Department of Pediatrics, Division of Nephrology, Boston Children's Hospital, Boston & Harvard Medical School, Boston, MA 02115.
Kidney Disease Initiative, Broad Institute of MIT and Harvard, Cambridge, MA 02142.
Proc Natl Acad Sci U S A. 2022 Dec 20;119(51):e2212810119. doi: 10.1073/pnas.2212810119. Epub 2022 Dec 12.
Chromatin accessibility assays are central to the genome-wide identification of gene regulatory elements associated with transcriptional regulation. However, the data have highly variable quality arising from several biological and technical factors. To surmount this problem, we developed a sequence-based machine learning method to evaluate and refine chromatin accessibility data. Our framework, gapped k-mer SVM quality check (gkmQC), provides the quality metrics for a sample based on the prediction accuracy of the trained models. We tested 886 DNase-seq samples from the ENCODE/Roadmap projects to demonstrate that gkmQC can effectively identify "high-quality" (HQ) samples with low conventional quality scores owing to marginal read depths. Peaks identified in HQ samples are more accurately aligned at functional regulatory elements, show greater enrichment of regulatory elements harboring functional variants, and explain greater heritability of phenotypes from their relevant tissues. Moreover, gkmQC can optimize the peak-calling threshold to identify additional peaks, especially for rare cell types in single-cell chromatin accessibility data.
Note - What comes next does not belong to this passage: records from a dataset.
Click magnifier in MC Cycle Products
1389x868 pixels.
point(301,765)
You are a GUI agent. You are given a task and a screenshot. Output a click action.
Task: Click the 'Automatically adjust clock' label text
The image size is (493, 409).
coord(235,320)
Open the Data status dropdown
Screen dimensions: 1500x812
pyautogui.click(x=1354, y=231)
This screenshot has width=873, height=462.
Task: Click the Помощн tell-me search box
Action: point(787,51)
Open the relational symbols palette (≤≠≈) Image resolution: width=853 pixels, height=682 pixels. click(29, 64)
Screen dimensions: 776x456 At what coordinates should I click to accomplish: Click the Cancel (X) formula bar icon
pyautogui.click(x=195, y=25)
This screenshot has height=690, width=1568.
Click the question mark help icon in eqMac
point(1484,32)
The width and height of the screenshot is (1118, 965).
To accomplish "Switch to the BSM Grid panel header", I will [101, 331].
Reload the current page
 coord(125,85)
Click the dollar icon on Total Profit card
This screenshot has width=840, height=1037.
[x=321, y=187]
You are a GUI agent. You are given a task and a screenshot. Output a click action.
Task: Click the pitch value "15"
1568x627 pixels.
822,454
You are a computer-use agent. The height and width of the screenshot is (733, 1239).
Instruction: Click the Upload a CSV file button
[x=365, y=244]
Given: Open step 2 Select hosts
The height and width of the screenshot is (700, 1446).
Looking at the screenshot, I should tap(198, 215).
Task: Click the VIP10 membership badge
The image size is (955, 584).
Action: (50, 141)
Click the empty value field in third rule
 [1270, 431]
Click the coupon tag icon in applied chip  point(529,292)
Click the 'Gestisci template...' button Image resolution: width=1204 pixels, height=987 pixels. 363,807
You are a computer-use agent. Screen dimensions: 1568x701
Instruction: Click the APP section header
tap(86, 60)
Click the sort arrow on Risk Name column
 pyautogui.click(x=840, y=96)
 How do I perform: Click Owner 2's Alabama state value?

染色质可及性分析是全基因组鉴定与转录调控相关的基因调控元件的核心方法。然而,由于多种生物学和技术因素的影响,数据质量具有高度可变性。为了解决这个问题,我们开发了一种基于序列的机器学习方法来评估和优化染色质可及性数据。我们的框架,缺口 k-mer SVM 质量检查(gkmQC),基于训练模型的预测准确性为样本提供质量指标。我们测试了 ENCODE/Roadmap 项目中的 886 个 DNase-seq 样本,证明 gkmQC 可以有效地识别由于边缘读取深度而导致常规质量分数较低的“高质量”(HQ)样本。在 HQ 样本中鉴定的峰在功能调节元件上的对齐更准确,表现出更多富含具有功能变异的调节元件,并且可以从相关组织中解释更大的表型遗传率。此外,gkmQC 可以优化峰调用阈值来识别更多的峰,特别是在单细胞染色质可及性数据中罕见的细胞类型。